What we’ve lost through dealing with the symptoms of our illnesses, we have to claw back, beginning with our self-confidence. Take stock of what you have in your life.  So life has handed us a chronic lemon, but what do we have on the plus side?

When at our lowest point, it's so important to stop, just take a minute to look around. The people we see then, still in our lives, they are still there because they want to be and they can be a tremendous source of strength.  Be thankful for this and then reach out. Baby steps are so much less scary when taken with a friend.

So, our mobility has suffered? Reclaim it. When I found that I needed a cane to walk I didn’t want others to see me with it. I was ashamed to look weak. To succeed, to become stronger within ourselves we have to turn that thought process right on its head.

So, we need a cane?

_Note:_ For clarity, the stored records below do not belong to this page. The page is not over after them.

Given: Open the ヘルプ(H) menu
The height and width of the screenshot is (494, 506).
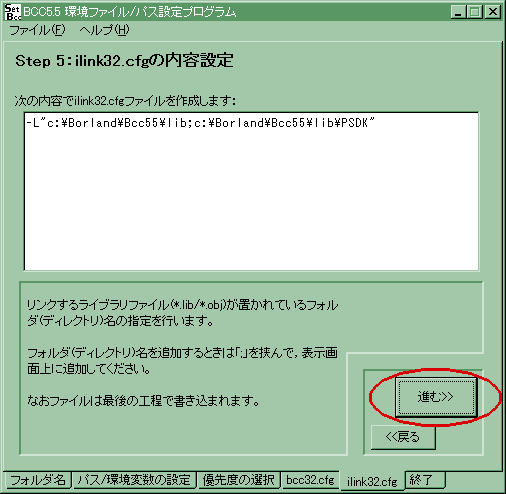Looking at the screenshot, I should (104, 30).
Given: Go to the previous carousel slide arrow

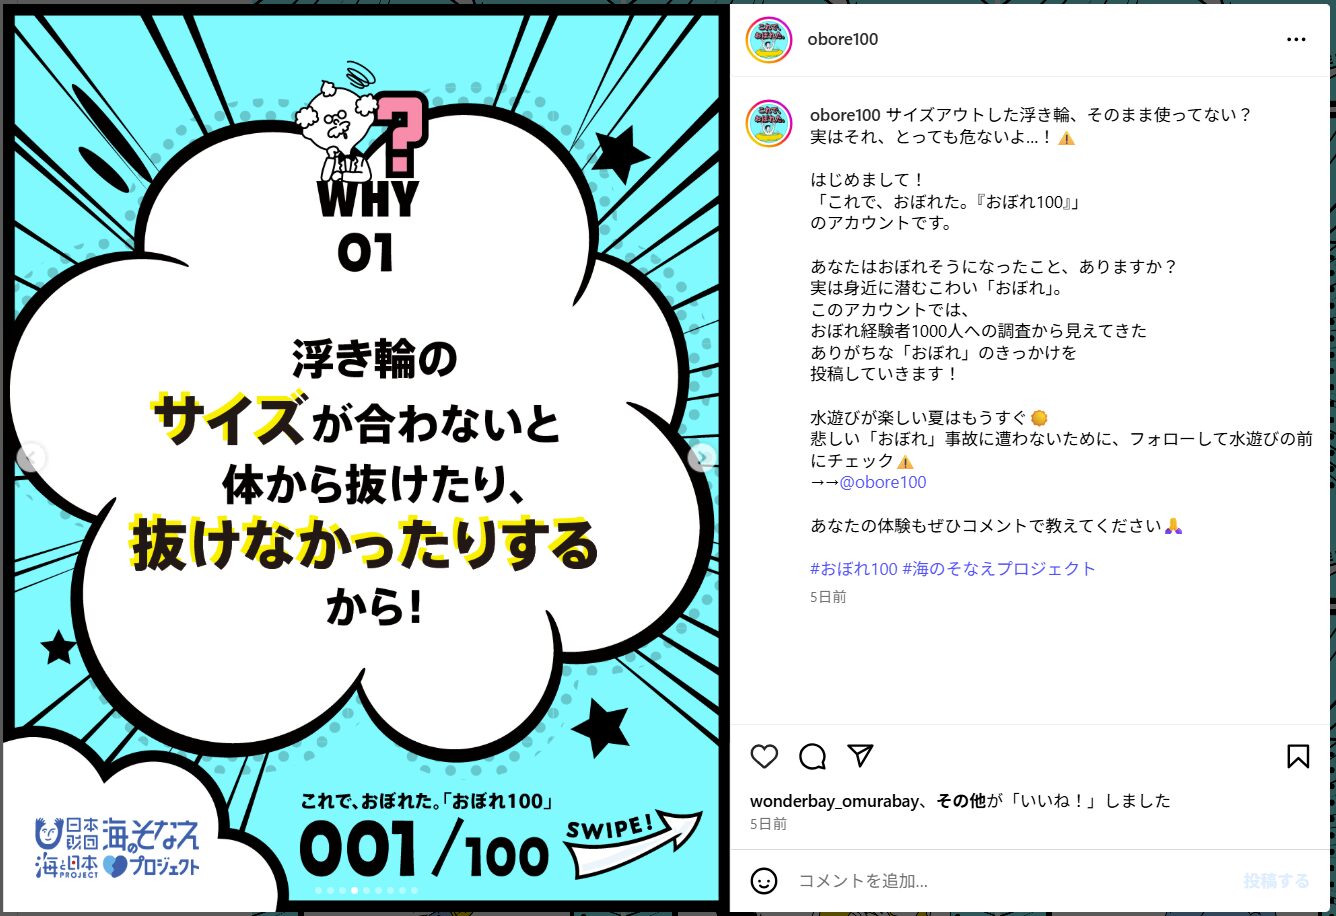Looking at the screenshot, I should coord(32,457).
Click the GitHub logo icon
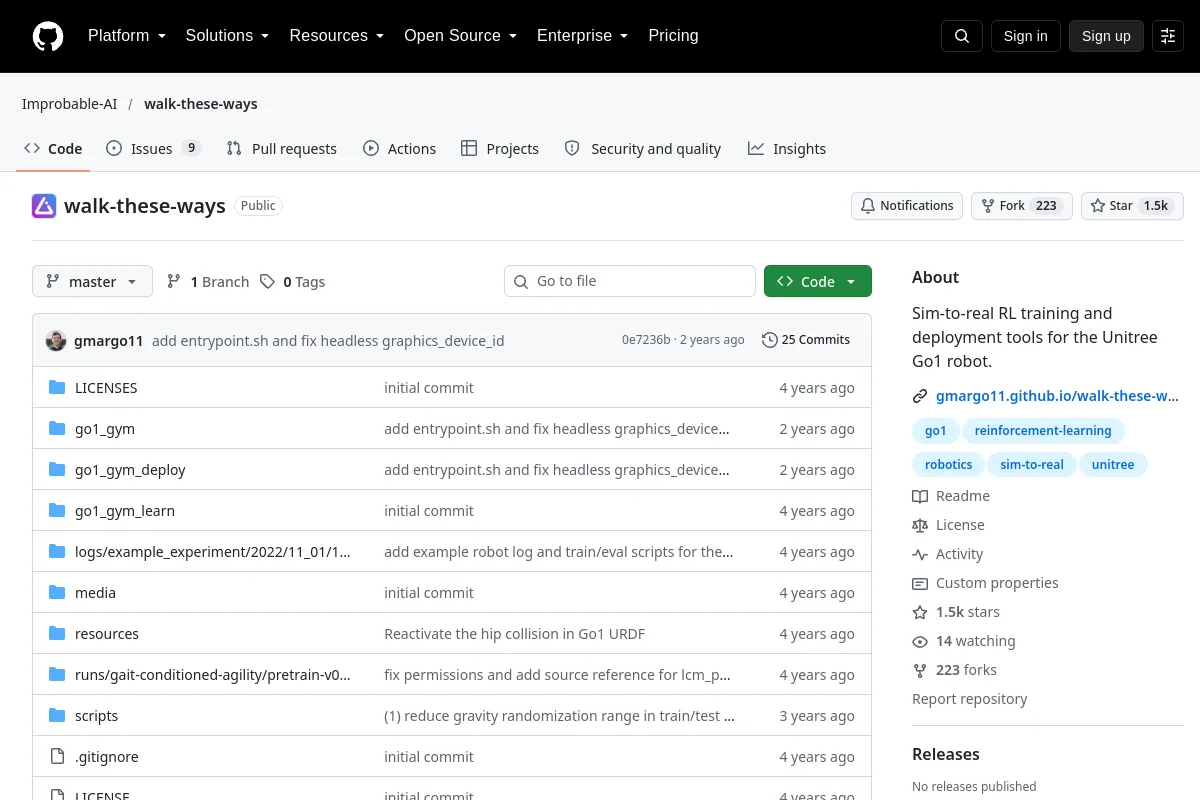The height and width of the screenshot is (800, 1200). tap(48, 36)
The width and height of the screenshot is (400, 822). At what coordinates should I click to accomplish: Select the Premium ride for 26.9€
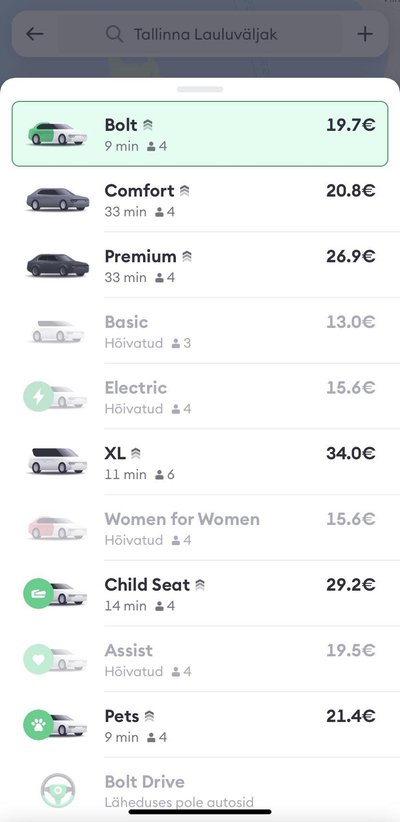click(200, 265)
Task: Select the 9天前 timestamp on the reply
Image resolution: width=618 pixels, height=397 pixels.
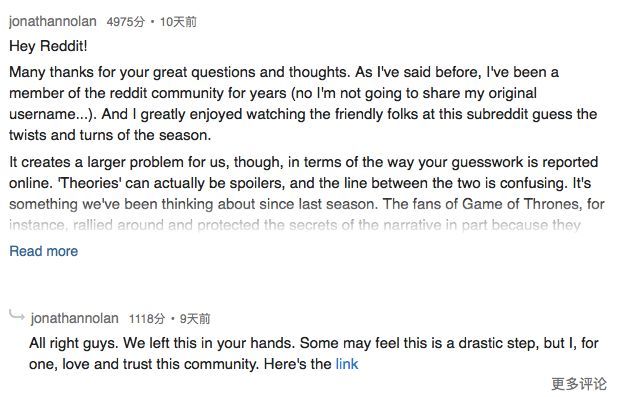Action: (x=195, y=319)

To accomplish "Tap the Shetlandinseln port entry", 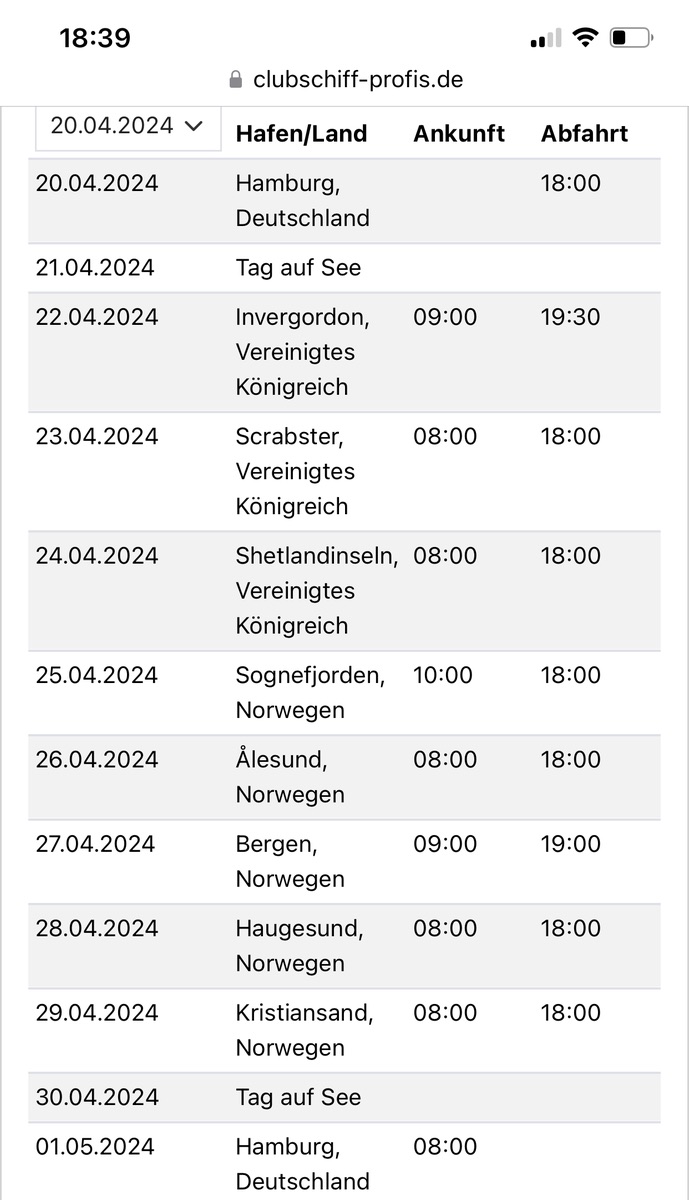I will pos(317,590).
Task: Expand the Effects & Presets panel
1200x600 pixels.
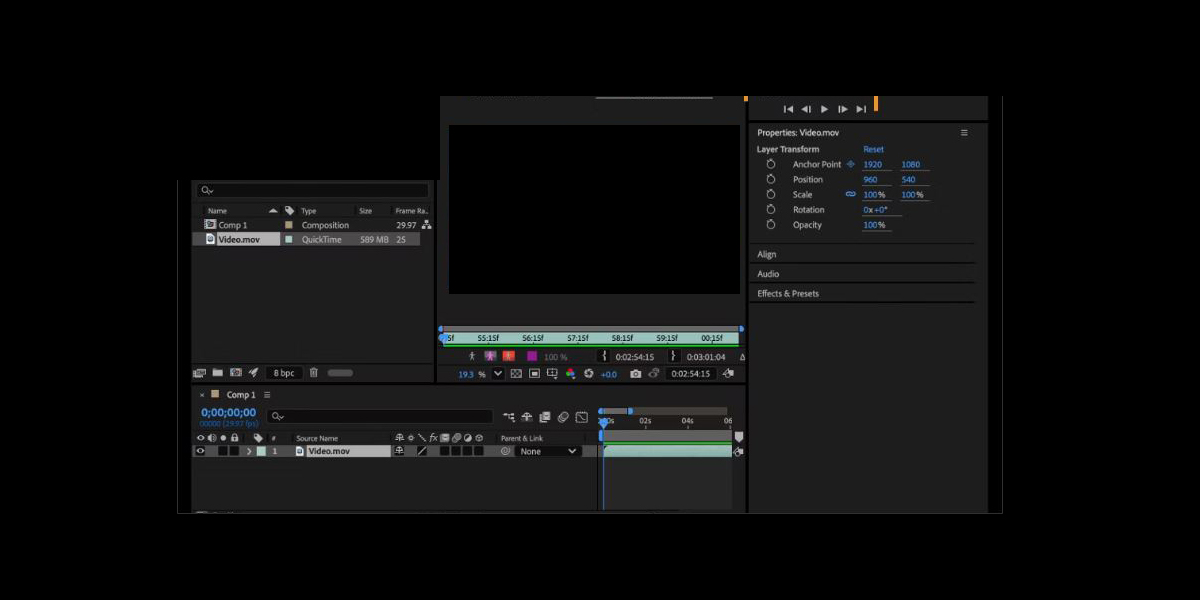Action: 788,294
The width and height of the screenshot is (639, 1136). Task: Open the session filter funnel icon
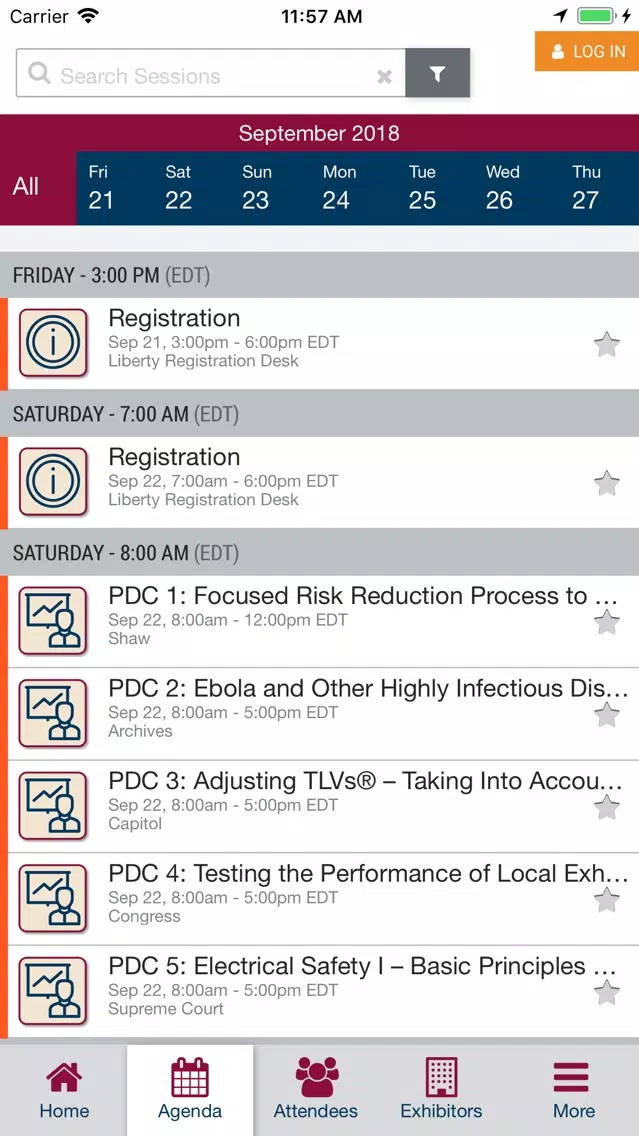pyautogui.click(x=438, y=73)
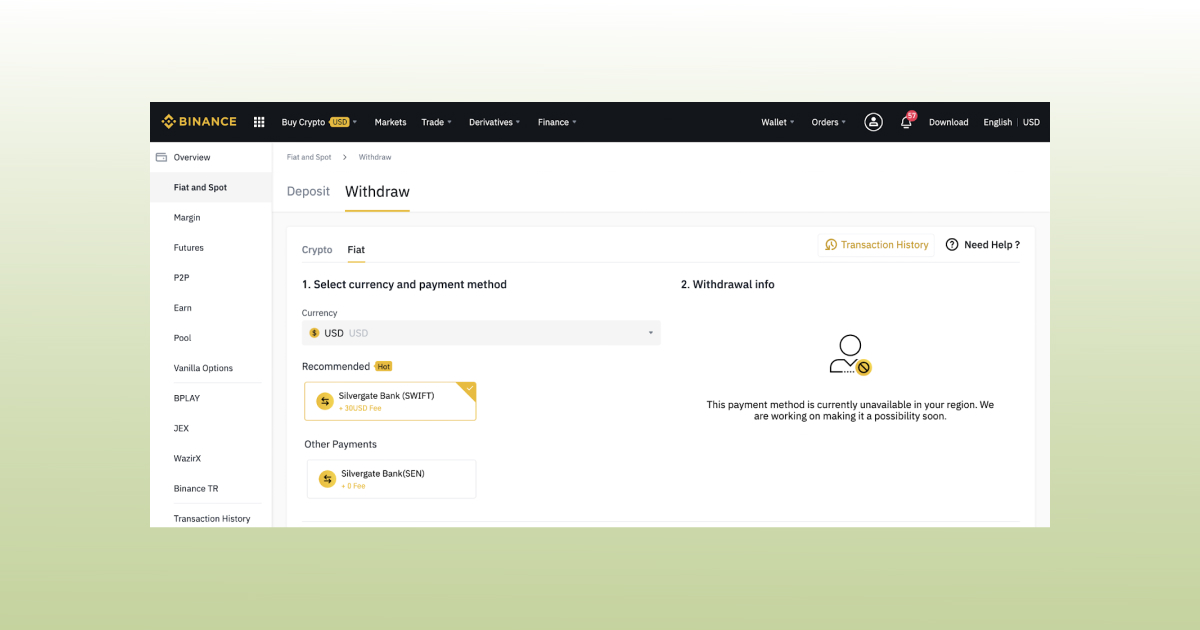Image resolution: width=1200 pixels, height=630 pixels.
Task: Select the Silvergate Bank(SEN) payment method
Action: coord(391,479)
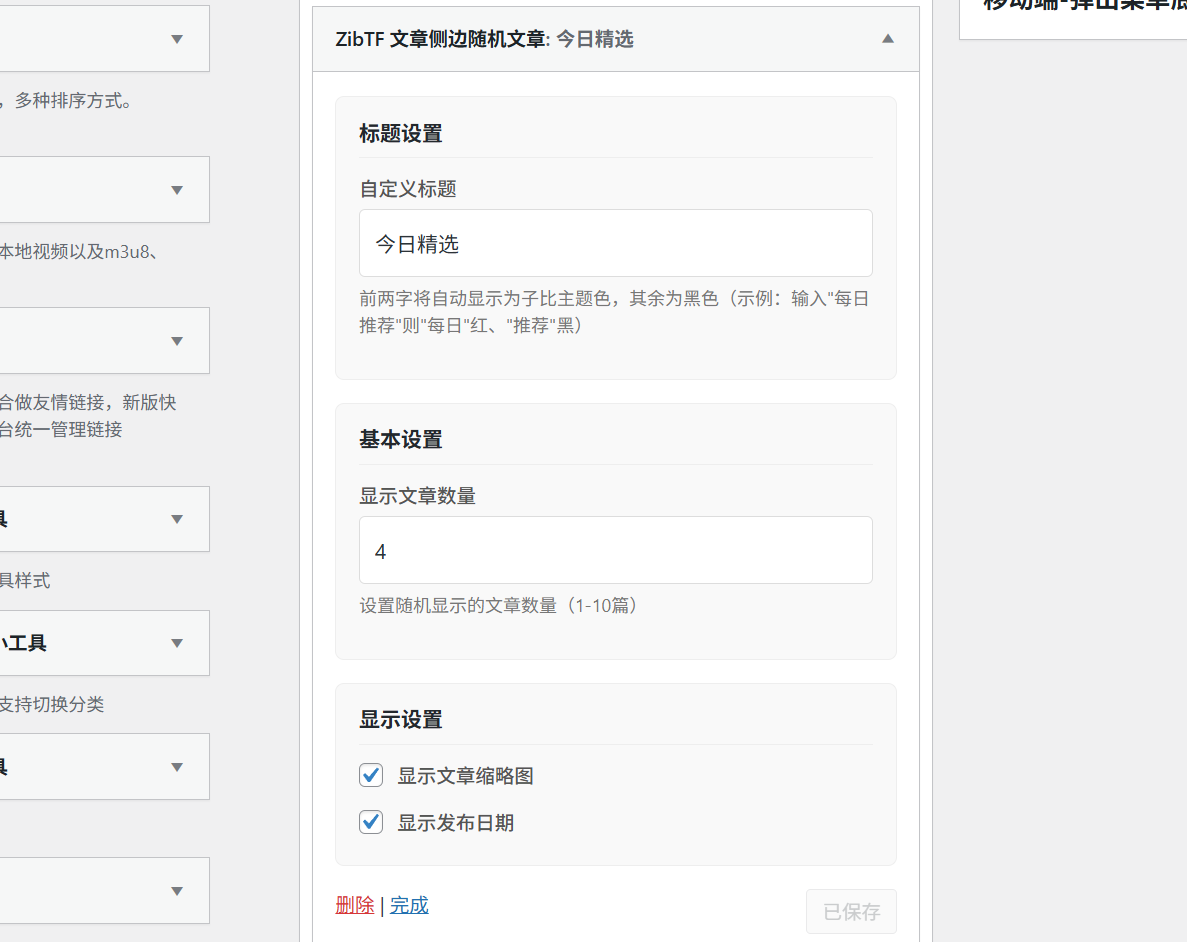Uncheck the 显示发布日期 option
The height and width of the screenshot is (942, 1187).
pos(370,822)
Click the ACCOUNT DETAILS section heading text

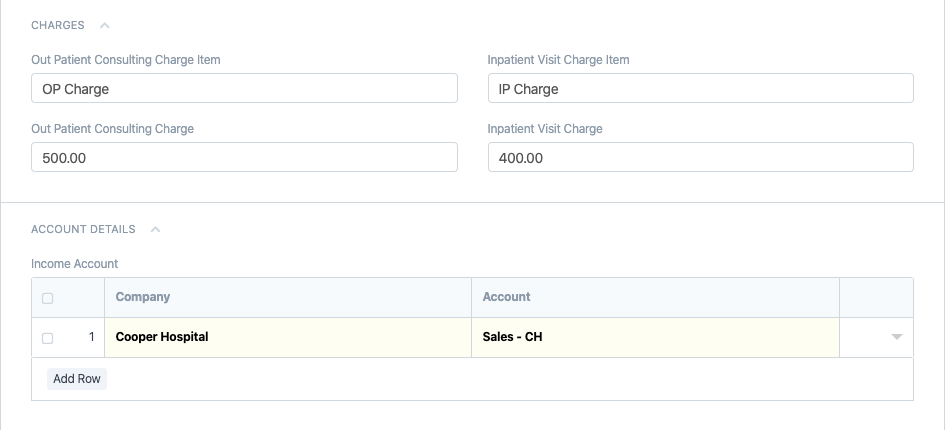coord(83,229)
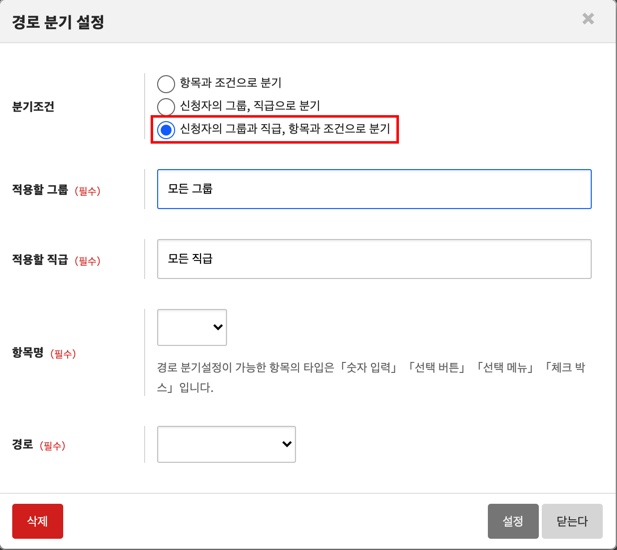The width and height of the screenshot is (617, 550).
Task: Click the 설정 button
Action: tap(513, 521)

It’s no more than a tool. It’s an aid to be used to enable us, to empower us to take on the world.  Buy yourself a cane that screams empowerment. Dare the world to make a comment. Mine is currently electric blue and it looks fabulous 😃

Each new challenge is nothing more than an opportunity to learn new coping skills. It should be viewed as a new way to put our illnesses firmly in their place.  We might be forced to live with it but that doesn’t mean we should live our lives on its terms.

Make a plan...


The best decision I made was to go back to work. Once made, the consequences of this decision were just another challenge to be met. My pre-illness CV was retrieved, dusted off and a “go get ‘em” attitude adopted.  My CV opened doors, some of which were promptly closed on me when I arrived for my interview with my cane.  Such small mindedness should be met with the disdain it deserves. Believe me, the problem lies not with us, but with them.  Anyone with this mindset doesn’t deserve our skills, our time or so much as a second thought. Their loss and Perseverance will win the day.

Chronic illness how not to feel like a victim - You can do it honeys!

It is not a weakness to recognise our limitations.  It is instead a strength to acknowledge them and to then incorporate them into our plans.  I battle extreme fatigue so part time work was the way forward. There are employers who can look past the cane, and instead see what you can bring to their company.  I am living proof of this. I did find a job, in retail, and my employer has allowed me to reduce my hours when I've needed to.

Take back control of your life honeys.  For every challenge you meet and beat, reward yourself.  Take the time to pat yourself on the back for a job well done.  Keep a journal and watch your life change. I promise you, down the road you’ll look back and you’ll be so proud of the battles fought and won.

You’ll look in the mirror and you’ll know how hard it was,  you’ll recognise the strength you have. You’ll look into the mirror and you’ll see yourself smiling back.  A survivor not a victim.  Till next time dear ones, never forget your strengths, smile lots and hug even more, hugs always xxx

Chronic illness how not to feel like a victim - You can do it honeys!